**Description of the task**: All entries shown below should be duplicated character for character.
★ ★ ★ ★
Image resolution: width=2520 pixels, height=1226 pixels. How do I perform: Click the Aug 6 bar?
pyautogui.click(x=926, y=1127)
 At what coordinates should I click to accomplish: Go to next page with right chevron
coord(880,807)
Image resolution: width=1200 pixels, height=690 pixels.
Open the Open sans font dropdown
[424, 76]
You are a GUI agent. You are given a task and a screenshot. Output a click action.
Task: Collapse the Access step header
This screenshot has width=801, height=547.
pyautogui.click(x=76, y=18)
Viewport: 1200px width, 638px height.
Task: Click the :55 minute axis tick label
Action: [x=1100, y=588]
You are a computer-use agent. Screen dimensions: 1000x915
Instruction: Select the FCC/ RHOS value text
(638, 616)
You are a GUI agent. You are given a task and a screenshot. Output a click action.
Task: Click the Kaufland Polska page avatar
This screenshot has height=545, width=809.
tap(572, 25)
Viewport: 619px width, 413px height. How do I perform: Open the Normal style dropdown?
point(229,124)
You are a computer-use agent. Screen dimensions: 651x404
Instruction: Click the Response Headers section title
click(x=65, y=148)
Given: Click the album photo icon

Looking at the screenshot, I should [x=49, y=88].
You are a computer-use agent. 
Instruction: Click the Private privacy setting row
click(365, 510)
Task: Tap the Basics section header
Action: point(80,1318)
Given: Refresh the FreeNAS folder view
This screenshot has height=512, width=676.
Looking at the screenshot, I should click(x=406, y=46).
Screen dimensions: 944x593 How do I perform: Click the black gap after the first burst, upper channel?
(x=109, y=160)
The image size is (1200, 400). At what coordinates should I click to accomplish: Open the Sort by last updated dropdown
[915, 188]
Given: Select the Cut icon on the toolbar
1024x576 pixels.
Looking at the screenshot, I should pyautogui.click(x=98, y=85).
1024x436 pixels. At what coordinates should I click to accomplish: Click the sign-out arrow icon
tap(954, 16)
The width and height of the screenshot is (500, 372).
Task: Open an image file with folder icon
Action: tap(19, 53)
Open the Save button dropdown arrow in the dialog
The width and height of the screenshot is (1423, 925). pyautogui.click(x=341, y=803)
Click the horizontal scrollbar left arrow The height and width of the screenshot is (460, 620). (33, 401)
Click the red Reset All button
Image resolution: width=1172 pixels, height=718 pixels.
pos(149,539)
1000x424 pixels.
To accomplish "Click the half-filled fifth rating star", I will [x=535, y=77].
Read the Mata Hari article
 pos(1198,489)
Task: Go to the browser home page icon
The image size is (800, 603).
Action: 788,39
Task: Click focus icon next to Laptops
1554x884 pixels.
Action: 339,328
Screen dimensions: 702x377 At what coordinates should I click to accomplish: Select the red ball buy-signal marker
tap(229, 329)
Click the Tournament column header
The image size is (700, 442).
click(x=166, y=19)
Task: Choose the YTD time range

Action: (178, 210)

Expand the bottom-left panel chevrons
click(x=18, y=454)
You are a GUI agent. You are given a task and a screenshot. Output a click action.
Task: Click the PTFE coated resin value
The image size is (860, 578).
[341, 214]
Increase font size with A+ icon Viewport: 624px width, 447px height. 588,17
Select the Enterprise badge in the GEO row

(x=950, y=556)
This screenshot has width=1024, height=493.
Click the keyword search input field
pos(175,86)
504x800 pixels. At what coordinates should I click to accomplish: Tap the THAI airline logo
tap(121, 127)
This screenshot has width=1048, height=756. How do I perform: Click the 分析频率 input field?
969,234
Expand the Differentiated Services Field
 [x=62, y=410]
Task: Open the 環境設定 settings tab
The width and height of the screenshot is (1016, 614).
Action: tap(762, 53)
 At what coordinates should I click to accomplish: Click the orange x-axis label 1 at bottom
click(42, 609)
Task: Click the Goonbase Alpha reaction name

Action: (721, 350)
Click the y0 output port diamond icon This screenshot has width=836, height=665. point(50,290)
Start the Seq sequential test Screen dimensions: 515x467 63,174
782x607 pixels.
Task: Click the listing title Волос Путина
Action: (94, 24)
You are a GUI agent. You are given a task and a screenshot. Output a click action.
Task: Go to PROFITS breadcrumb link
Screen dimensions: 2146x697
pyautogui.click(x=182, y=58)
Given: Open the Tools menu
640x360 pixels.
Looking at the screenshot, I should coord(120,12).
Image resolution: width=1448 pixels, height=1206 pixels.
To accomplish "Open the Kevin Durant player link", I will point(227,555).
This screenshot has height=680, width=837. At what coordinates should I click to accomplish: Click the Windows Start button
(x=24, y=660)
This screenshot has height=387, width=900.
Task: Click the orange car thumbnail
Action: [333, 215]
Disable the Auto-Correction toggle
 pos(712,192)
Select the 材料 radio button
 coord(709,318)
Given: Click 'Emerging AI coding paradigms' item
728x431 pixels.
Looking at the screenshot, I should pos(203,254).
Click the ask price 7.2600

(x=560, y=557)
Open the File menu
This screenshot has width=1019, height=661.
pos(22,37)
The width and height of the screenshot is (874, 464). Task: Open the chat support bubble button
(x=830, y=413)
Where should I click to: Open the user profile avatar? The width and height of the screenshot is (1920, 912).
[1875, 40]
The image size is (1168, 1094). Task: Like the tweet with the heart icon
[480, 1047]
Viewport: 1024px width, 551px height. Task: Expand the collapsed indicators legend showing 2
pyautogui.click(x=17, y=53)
★ ★ ★ ★
**Finished task**:
Image resolution: width=2520 pixels, height=1226 pixels. How do I perform: Click the Aug 6 bar?
pyautogui.click(x=926, y=1127)
 At what coordinates should I click to accomplish: Go to next page with right chevron
coord(880,807)
Image resolution: width=1200 pixels, height=690 pixels.
Open the Open sans font dropdown
[424, 76]
You are a GUI agent. You are given a task and a screenshot. Output a click action.
Task: Collapse the Access step header
This screenshot has width=801, height=547.
pyautogui.click(x=76, y=18)
Viewport: 1200px width, 638px height.
Task: Click the :55 minute axis tick label
Action: [x=1100, y=588]
You are a computer-use agent. Screen dimensions: 1000x915
Instruction: Select the FCC/ RHOS value text
(638, 616)
You are a GUI agent. You are given a task and a screenshot. Output a click action.
Task: Click the Kaufland Polska page avatar
This screenshot has height=545, width=809.
tap(572, 25)
Viewport: 619px width, 413px height. How do I perform: Open the Normal style dropdown?
point(229,124)
You are a computer-use agent. Screen dimensions: 651x404
Instruction: Click the Response Headers section title
click(x=65, y=148)
Given: Click the album photo icon

Looking at the screenshot, I should [x=49, y=88].
You are a computer-use agent. 
Instruction: Click the Private privacy setting row
click(365, 510)
Task: Tap the Basics section header
Action: point(80,1318)
Given: Refresh the FreeNAS folder view
This screenshot has height=512, width=676.
Looking at the screenshot, I should click(x=406, y=46).
Screen dimensions: 944x593 How do I perform: Click the black gap after the first burst, upper channel?
(x=109, y=160)
The image size is (1200, 400). At what coordinates should I click to accomplish: Open the Sort by last updated dropdown
[915, 188]
Given: Select the Cut icon on the toolbar
1024x576 pixels.
Looking at the screenshot, I should pyautogui.click(x=98, y=85).
1024x436 pixels. At what coordinates should I click to accomplish: Click the sign-out arrow icon
tap(954, 16)
The width and height of the screenshot is (500, 372).
Task: Open an image file with folder icon
Action: tap(19, 53)
Open the Save button dropdown arrow in the dialog
The width and height of the screenshot is (1423, 925). pyautogui.click(x=341, y=803)
Click the horizontal scrollbar left arrow The height and width of the screenshot is (460, 620). (33, 401)
Click the red Reset All button
Image resolution: width=1172 pixels, height=718 pixels.
pos(149,539)
1000x424 pixels.
To accomplish "Click the half-filled fifth rating star", I will [x=535, y=77].
Read the Mata Hari article
 pos(1198,489)
Task: Go to the browser home page icon
The image size is (800, 603).
Action: 788,39
Task: Click focus icon next to Laptops
1554x884 pixels.
Action: 339,328
Screen dimensions: 702x377 At what coordinates should I click to accomplish: Select the red ball buy-signal marker
tap(229, 329)
Click the Tournament column header
The image size is (700, 442).
click(x=166, y=19)
Task: Choose the YTD time range

Action: (178, 210)

Expand the bottom-left panel chevrons
click(x=18, y=454)
You are a GUI agent. You are given a task and a screenshot. Output a click action.
Task: Click the PTFE coated resin value
The image size is (860, 578).
[341, 214]
Increase font size with A+ icon Viewport: 624px width, 447px height. 588,17
Select the Enterprise badge in the GEO row

(x=950, y=556)
This screenshot has width=1024, height=493.
Click the keyword search input field
pos(175,86)
504x800 pixels. At what coordinates should I click to accomplish: Tap the THAI airline logo
tap(121, 127)
This screenshot has width=1048, height=756. How do I perform: Click the 分析频率 input field?
969,234
Expand the Differentiated Services Field
 [x=62, y=410]
Task: Open the 環境設定 settings tab
The width and height of the screenshot is (1016, 614).
Action: tap(762, 53)
 At what coordinates should I click to accomplish: Click the orange x-axis label 1 at bottom
click(42, 609)
Task: Click the Goonbase Alpha reaction name

Action: (721, 350)
Click the y0 output port diamond icon This screenshot has width=836, height=665. point(50,290)
Start the Seq sequential test Screen dimensions: 515x467 63,174
782x607 pixels.
Task: Click the listing title Волос Путина
Action: (94, 24)
You are a GUI agent. You are given a task and a screenshot. Output a click action.
Task: Go to PROFITS breadcrumb link
Screen dimensions: 2146x697
pyautogui.click(x=182, y=58)
Given: Open the Tools menu
640x360 pixels.
Looking at the screenshot, I should coord(120,12).
Image resolution: width=1448 pixels, height=1206 pixels.
To accomplish "Open the Kevin Durant player link", I will point(227,555).
This screenshot has height=680, width=837. At what coordinates should I click to accomplish: Click the Windows Start button
(x=24, y=660)
This screenshot has height=387, width=900.
Task: Click the orange car thumbnail
Action: [333, 215]
Disable the Auto-Correction toggle
 pos(712,192)
Select the 材料 radio button
 coord(709,318)
Given: Click 'Emerging AI coding paradigms' item
728x431 pixels.
Looking at the screenshot, I should pos(203,254).
Click the ask price 7.2600

(x=560, y=557)
Open the File menu
This screenshot has width=1019, height=661.
pos(22,37)
The width and height of the screenshot is (874, 464). Task: Open the chat support bubble button
(x=830, y=413)
Where should I click to: Open the user profile avatar? The width and height of the screenshot is (1920, 912).
[1875, 40]
The image size is (1168, 1094). Task: Like the tweet with the heart icon
[480, 1047]
Viewport: 1024px width, 551px height. Task: Expand the collapsed indicators legend showing 2
pyautogui.click(x=17, y=53)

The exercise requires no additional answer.